The plasma membrane-, mitochondrial-, lysosomal-, and endoplasmic reticulum
systems are all prime targets of PDT and vary in susceptibility depending on both the
type of cancer being treated and the photosensitizer administered. Newly designed
photosensitizers are governed by their enhanced structural properties to localize and
therefore target certain areas of a cell. Since each cancer type has a unique set of
susceptible and resistant characteristics, knowledge of each new photosensitizers’
range, efficiency, and mechanism of cell death is required. This enables pairing of
these drugs to appropriate cancer types for maximal PDT effect.
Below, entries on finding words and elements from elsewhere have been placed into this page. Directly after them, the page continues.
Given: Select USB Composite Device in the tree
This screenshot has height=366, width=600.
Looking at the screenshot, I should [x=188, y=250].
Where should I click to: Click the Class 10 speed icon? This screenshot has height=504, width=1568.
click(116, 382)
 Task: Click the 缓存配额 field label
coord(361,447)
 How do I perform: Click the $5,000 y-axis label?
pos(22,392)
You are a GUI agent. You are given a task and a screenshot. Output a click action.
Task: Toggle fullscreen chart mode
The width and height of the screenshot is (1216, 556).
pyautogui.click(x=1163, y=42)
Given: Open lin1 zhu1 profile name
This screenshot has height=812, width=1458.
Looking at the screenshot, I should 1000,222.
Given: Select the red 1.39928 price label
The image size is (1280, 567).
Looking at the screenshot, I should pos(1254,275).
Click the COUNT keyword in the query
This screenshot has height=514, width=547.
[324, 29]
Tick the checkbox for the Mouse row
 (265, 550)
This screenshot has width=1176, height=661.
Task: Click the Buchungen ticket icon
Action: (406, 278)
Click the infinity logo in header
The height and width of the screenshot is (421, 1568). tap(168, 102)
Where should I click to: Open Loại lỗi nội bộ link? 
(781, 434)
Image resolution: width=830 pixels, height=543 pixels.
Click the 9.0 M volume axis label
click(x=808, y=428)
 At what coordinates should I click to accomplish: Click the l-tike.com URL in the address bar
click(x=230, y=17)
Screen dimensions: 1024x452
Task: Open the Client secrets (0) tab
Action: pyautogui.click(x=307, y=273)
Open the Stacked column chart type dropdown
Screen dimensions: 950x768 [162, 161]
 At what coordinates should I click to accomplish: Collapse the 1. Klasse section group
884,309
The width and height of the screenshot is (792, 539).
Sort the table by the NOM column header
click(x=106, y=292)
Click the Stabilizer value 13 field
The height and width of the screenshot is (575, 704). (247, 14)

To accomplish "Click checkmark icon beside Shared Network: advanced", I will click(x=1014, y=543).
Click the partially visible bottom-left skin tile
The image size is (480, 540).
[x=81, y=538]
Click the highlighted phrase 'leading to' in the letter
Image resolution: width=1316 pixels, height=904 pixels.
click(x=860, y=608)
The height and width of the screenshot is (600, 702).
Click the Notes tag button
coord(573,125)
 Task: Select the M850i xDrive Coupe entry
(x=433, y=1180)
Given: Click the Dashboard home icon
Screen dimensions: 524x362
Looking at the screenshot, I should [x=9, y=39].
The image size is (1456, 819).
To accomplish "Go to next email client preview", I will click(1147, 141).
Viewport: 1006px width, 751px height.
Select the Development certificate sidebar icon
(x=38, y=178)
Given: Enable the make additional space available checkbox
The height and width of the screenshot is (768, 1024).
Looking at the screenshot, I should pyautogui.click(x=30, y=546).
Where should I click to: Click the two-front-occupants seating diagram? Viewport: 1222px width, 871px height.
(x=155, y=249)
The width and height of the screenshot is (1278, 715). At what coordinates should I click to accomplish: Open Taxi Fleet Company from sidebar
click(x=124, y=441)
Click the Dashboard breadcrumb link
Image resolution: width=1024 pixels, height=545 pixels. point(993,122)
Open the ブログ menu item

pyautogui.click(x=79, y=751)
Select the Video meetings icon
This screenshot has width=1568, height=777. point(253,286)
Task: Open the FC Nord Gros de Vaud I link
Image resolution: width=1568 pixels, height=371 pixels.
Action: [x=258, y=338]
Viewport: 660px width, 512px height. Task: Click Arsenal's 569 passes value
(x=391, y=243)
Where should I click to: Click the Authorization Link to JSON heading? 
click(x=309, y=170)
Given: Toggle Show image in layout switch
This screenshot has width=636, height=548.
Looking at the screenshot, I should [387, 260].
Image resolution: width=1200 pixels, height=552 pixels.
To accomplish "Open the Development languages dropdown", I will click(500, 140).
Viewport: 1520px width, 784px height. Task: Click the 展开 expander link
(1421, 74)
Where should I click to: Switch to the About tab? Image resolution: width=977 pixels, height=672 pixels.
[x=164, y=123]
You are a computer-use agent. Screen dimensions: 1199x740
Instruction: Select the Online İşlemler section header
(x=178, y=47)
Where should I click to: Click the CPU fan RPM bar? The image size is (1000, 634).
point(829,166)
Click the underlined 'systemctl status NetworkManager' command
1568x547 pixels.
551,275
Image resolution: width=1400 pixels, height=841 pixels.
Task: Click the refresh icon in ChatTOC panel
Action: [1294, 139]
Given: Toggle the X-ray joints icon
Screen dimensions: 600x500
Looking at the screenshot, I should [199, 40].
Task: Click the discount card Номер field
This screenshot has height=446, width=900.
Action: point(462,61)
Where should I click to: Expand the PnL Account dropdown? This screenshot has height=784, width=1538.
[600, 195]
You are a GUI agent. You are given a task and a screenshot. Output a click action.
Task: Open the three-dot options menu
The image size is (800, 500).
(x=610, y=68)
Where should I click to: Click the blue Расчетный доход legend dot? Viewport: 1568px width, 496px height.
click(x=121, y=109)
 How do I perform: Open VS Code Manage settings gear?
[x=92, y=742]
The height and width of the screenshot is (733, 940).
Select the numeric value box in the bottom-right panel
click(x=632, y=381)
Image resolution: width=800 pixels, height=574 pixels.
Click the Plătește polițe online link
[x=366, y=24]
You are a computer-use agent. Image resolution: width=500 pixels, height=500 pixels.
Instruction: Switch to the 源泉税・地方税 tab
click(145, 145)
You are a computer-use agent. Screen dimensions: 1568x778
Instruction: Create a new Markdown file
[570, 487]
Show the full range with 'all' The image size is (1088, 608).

Here, two newly designed metallo-phthalocyanine photosensitizers, AlPcSmix and
GePcSmix, were analyzed for their photodynamic effect on the estrogen-positive,
breast cancer cell line, MCF-7. Being one of the most reliable cell lines, it is a
prominent research model because it mimics the problems encountered with tumor
resistance to therapy induced cell death via pathway restrictions. Photosensitizer
administration and excitation by light irradiation to this cell culture system was
therefore referred to as in vitro Photodynamic Treatment (in vitro PDT) and not
Therapy.
ii
Initial dosage and time responsive studies confirmed that 35 μM AlPcSmix and 115
μM GePcSmix both excited using 15 J/cm2 at 680 nm proved most effective in
reducing viability, whilst individually contributing little adverse influence to cellular
homeostasis. Using these dosages, in vitro PDT analysis on several cellular
parameters indicated a complex mode of cell death was induced. Morphology
revealed typical markers consistent with apoptotic, autophagic and necrotic cell death
while variations in proliferation and cytotoxicity levels were inconsistent with stress
responses observed. This correlated with the detection for four common apoptotic
markers which also revealed discrepancies within the death pathway as possible
mutational deficiencies may have rendered MCF-7 cellular systems incomplete.
Taken together, the wide range of cellular parameters studied suggests cells undergo
a mixture of death modes interchanging via a complex system of molecular switches
over time that concludes in secondary necrosis. This was attributed to the assortment
of sulphonated phthalocyanine species enabling a broad intracellular distribution
range coupled with the non-specific targeting action typical of the ROS generated, in
addition to the absence of a phagocytic conclusion to the death process. In vitro PDT
with AlPcSmix was shown to harbor a greater toxicity to GePcSmix as cells
completed the death response within a shorter time period however, both promoted
MCF-7 population cell death sufficient enough to warrant further study for their use as
potential agents in the PDT of breast cancer.